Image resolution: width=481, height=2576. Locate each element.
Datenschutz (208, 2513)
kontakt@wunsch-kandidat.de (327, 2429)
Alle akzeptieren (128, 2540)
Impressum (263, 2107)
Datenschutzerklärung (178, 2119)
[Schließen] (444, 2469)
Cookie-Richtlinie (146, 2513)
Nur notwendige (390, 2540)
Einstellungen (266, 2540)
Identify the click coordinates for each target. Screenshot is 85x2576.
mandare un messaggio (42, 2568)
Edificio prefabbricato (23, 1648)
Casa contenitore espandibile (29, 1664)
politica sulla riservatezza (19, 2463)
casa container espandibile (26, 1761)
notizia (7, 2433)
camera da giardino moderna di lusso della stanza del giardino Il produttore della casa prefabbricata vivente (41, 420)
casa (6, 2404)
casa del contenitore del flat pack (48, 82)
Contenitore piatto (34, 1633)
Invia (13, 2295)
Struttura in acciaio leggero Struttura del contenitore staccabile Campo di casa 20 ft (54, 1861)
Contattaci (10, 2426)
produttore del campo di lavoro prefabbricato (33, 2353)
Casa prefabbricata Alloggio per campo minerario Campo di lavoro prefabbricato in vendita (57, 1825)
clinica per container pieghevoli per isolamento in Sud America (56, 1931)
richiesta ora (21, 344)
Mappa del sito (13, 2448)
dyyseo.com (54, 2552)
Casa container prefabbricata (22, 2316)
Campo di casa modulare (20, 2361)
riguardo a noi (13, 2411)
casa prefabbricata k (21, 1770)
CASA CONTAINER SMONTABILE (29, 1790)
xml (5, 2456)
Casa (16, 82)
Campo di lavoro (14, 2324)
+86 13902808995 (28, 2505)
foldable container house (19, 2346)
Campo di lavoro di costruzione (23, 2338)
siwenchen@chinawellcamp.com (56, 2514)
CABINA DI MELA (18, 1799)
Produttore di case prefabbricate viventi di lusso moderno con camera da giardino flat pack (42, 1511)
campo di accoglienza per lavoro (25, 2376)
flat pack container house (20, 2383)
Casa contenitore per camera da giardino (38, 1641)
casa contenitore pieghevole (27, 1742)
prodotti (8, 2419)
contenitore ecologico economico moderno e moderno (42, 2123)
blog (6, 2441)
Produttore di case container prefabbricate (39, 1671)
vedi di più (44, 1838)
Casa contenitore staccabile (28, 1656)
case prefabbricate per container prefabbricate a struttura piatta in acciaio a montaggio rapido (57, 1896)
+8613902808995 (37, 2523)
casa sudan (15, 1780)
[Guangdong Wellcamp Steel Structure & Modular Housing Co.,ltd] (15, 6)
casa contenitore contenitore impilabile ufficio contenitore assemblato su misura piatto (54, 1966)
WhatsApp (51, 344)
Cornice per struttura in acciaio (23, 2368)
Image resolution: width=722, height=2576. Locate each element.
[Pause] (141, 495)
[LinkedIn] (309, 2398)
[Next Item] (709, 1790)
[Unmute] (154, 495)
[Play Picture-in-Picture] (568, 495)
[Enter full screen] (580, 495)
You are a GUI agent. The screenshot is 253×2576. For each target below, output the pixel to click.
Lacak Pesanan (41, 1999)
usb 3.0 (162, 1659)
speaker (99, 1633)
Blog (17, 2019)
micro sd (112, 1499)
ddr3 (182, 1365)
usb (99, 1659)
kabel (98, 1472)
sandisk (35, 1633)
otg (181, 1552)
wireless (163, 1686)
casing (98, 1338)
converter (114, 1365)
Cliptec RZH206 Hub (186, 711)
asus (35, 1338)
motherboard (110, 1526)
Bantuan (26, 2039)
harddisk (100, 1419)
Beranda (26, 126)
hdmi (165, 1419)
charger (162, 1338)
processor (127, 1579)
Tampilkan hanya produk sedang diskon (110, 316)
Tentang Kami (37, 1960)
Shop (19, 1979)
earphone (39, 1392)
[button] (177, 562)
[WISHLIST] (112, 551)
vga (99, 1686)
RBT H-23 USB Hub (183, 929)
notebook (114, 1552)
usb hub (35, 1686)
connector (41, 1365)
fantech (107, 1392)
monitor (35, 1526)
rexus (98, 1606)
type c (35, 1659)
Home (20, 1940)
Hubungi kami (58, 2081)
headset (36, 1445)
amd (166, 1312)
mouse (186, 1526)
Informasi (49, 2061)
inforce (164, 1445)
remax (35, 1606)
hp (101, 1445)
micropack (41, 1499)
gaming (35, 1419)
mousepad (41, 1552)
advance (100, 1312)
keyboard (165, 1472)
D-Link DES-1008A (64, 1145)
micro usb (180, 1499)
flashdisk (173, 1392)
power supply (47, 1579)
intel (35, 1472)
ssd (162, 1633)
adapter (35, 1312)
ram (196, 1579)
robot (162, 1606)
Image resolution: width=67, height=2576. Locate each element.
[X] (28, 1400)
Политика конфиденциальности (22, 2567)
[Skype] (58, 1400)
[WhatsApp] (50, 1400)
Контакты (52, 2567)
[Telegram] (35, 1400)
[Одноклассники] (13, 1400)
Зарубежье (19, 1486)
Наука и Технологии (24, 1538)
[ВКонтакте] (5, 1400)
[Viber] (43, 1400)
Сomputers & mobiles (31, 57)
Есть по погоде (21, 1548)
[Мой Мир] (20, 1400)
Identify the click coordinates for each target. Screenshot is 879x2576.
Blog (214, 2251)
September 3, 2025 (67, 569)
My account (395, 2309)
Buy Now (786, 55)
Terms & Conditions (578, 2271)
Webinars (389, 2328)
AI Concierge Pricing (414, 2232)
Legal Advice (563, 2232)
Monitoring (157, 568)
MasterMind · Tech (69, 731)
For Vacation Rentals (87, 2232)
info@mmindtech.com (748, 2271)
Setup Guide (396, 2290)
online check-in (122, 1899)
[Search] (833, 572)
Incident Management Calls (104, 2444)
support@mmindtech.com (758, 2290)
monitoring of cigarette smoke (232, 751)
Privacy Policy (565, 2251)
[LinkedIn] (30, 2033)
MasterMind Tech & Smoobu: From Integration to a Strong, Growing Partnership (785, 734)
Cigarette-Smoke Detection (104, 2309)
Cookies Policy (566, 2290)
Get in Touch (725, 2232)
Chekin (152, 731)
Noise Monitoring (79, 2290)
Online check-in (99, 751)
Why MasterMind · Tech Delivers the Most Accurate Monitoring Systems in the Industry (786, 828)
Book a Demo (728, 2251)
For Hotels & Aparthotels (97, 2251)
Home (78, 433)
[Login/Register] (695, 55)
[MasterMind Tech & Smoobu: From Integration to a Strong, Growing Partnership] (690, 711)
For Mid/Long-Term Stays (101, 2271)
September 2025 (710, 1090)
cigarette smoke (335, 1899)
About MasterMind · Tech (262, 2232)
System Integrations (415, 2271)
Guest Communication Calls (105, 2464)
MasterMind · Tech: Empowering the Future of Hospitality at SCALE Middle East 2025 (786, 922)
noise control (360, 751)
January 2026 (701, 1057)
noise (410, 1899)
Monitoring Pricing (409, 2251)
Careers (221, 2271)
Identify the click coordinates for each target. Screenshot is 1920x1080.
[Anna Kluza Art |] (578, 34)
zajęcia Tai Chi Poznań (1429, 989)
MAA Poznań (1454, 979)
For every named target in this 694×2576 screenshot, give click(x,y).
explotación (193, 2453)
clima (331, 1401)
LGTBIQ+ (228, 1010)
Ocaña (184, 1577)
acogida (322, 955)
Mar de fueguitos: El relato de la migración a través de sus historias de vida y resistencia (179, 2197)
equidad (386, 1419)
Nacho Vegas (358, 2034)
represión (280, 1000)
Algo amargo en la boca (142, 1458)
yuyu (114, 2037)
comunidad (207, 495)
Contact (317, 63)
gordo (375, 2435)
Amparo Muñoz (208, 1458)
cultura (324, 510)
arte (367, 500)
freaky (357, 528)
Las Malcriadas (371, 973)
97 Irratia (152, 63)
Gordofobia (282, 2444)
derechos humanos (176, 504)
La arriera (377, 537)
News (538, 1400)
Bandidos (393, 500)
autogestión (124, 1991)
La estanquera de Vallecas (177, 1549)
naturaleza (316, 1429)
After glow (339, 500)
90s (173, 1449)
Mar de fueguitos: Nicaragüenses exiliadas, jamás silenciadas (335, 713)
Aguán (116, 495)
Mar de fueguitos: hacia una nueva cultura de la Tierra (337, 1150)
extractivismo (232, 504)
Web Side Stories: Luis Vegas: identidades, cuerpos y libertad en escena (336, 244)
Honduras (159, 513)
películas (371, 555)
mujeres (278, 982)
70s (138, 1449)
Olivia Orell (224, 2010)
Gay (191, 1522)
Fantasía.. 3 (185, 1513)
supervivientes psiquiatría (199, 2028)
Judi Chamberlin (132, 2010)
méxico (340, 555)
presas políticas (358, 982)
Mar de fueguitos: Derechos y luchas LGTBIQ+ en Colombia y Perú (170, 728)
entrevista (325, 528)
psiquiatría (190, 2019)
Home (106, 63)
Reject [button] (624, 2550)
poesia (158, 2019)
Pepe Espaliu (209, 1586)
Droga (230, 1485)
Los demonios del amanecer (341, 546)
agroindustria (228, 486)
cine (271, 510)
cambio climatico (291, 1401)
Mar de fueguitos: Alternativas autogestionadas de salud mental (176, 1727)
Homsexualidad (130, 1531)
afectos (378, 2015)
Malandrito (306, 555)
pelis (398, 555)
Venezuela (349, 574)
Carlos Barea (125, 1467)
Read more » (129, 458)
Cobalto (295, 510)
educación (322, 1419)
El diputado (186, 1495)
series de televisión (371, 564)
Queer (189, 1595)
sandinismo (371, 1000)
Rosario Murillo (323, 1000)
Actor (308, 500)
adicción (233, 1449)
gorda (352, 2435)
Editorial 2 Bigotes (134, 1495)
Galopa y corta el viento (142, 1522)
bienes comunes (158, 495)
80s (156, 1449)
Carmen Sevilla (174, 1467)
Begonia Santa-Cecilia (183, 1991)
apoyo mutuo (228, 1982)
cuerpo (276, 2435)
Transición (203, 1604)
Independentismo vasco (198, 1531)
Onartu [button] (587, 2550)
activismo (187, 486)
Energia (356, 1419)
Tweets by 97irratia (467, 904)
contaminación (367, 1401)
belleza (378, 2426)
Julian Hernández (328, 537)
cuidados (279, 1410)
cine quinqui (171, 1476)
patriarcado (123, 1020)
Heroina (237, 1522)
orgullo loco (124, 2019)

=== How to complete this task ===
Your answer must consist solely of the lines above between the line holding "Mar de fueguitos: hacia" and the line holding "sandinismo (371, 1000)", inclusive, copied exactly.

=== Answer below ===
Mar de fueguitos: hacia una nueva cultura de la Tierra (337, 1150)
extractivismo (232, 504)
Web Side Stories: Luis Vegas: identidades, cuerpos y libertad en escena (336, 244)
Honduras (159, 513)
películas (371, 555)
mujeres (278, 982)
70s (138, 1449)
Olivia Orell (224, 2010)
Gay (191, 1522)
Fantasía.. 3 (185, 1513)
supervivientes psiquiatría (199, 2028)
Judi Chamberlin (132, 2010)
méxico (340, 555)
presas políticas (358, 982)
Mar de fueguitos: Derechos y luchas LGTBIQ+ en Colombia y Perú (170, 728)
entrevista (325, 528)
psiquiatría (190, 2019)
Home (106, 63)
Reject [button] (624, 2550)
poesia (158, 2019)
Pepe Espaliu (209, 1586)
Droga (230, 1485)
Los demonios del amanecer (341, 546)
agroindustria (228, 486)
cine (271, 510)
cambio climatico (291, 1401)
Mar de fueguitos: Alternativas autogestionadas de salud mental (176, 1727)
Homsexualidad (130, 1531)
afectos (378, 2015)
Malandrito (306, 555)
pelis (398, 555)
Venezuela (349, 574)
Carlos Barea (125, 1467)
Read more » (129, 458)
Cobalto (295, 510)
educación (322, 1419)
El diputado (186, 1495)
series de televisión (371, 564)
Queer (189, 1595)
sandinismo (371, 1000)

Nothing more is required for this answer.